» WHAT TO PRODUCE: Reproduce the following lines word for word, keeping every character and line break unchanged.

Portion of a data file:
════════════════

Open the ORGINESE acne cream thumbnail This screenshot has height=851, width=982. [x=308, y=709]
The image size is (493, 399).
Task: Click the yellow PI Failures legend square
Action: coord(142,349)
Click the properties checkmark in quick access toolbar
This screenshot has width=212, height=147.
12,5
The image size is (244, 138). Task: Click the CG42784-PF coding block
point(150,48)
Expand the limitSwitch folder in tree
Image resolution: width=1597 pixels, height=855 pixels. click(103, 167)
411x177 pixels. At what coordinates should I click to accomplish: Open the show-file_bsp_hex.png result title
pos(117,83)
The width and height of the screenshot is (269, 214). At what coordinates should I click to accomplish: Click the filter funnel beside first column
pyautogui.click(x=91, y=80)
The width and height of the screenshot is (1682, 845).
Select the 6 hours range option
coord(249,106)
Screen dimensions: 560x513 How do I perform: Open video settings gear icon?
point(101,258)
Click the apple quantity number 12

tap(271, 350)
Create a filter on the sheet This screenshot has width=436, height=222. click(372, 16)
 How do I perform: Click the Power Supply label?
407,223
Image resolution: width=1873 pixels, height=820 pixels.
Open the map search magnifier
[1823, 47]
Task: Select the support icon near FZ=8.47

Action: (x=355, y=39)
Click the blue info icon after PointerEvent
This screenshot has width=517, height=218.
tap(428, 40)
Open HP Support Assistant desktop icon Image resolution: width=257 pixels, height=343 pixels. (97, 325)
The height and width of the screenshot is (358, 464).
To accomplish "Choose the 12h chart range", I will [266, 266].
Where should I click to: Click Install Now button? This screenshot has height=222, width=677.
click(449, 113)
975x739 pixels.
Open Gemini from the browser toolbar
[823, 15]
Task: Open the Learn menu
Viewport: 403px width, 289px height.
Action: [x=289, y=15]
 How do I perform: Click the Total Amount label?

════════════════

» ANSWER TO THIS TASK:
Open the ORGINESE acne cream thumbnail This screenshot has height=851, width=982. [x=308, y=709]
The image size is (493, 399).
Task: Click the yellow PI Failures legend square
Action: coord(142,349)
Click the properties checkmark in quick access toolbar
This screenshot has width=212, height=147.
12,5
The image size is (244, 138). Task: Click the CG42784-PF coding block
point(150,48)
Expand the limitSwitch folder in tree
Image resolution: width=1597 pixels, height=855 pixels. click(103, 167)
411x177 pixels. At what coordinates should I click to accomplish: Open the show-file_bsp_hex.png result title
pos(117,83)
The width and height of the screenshot is (269, 214). At what coordinates should I click to accomplish: Click the filter funnel beside first column
pyautogui.click(x=91, y=80)
The width and height of the screenshot is (1682, 845).
Select the 6 hours range option
coord(249,106)
Screen dimensions: 560x513 How do I perform: Open video settings gear icon?
point(101,258)
Click the apple quantity number 12

tap(271, 350)
Create a filter on the sheet This screenshot has width=436, height=222. click(372, 16)
 How do I perform: Click the Power Supply label?
407,223
Image resolution: width=1873 pixels, height=820 pixels.
Open the map search magnifier
[1823, 47]
Task: Select the support icon near FZ=8.47

Action: (x=355, y=39)
Click the blue info icon after PointerEvent
This screenshot has width=517, height=218.
tap(428, 40)
Open HP Support Assistant desktop icon Image resolution: width=257 pixels, height=343 pixels. (97, 325)
The height and width of the screenshot is (358, 464).
To accomplish "Choose the 12h chart range", I will [266, 266].
Where should I click to: Click Install Now button? This screenshot has height=222, width=677.
click(449, 113)
975x739 pixels.
Open Gemini from the browser toolbar
[823, 15]
Task: Open the Learn menu
Viewport: 403px width, 289px height.
Action: [x=289, y=15]
 How do I perform: Click the Total Amount label?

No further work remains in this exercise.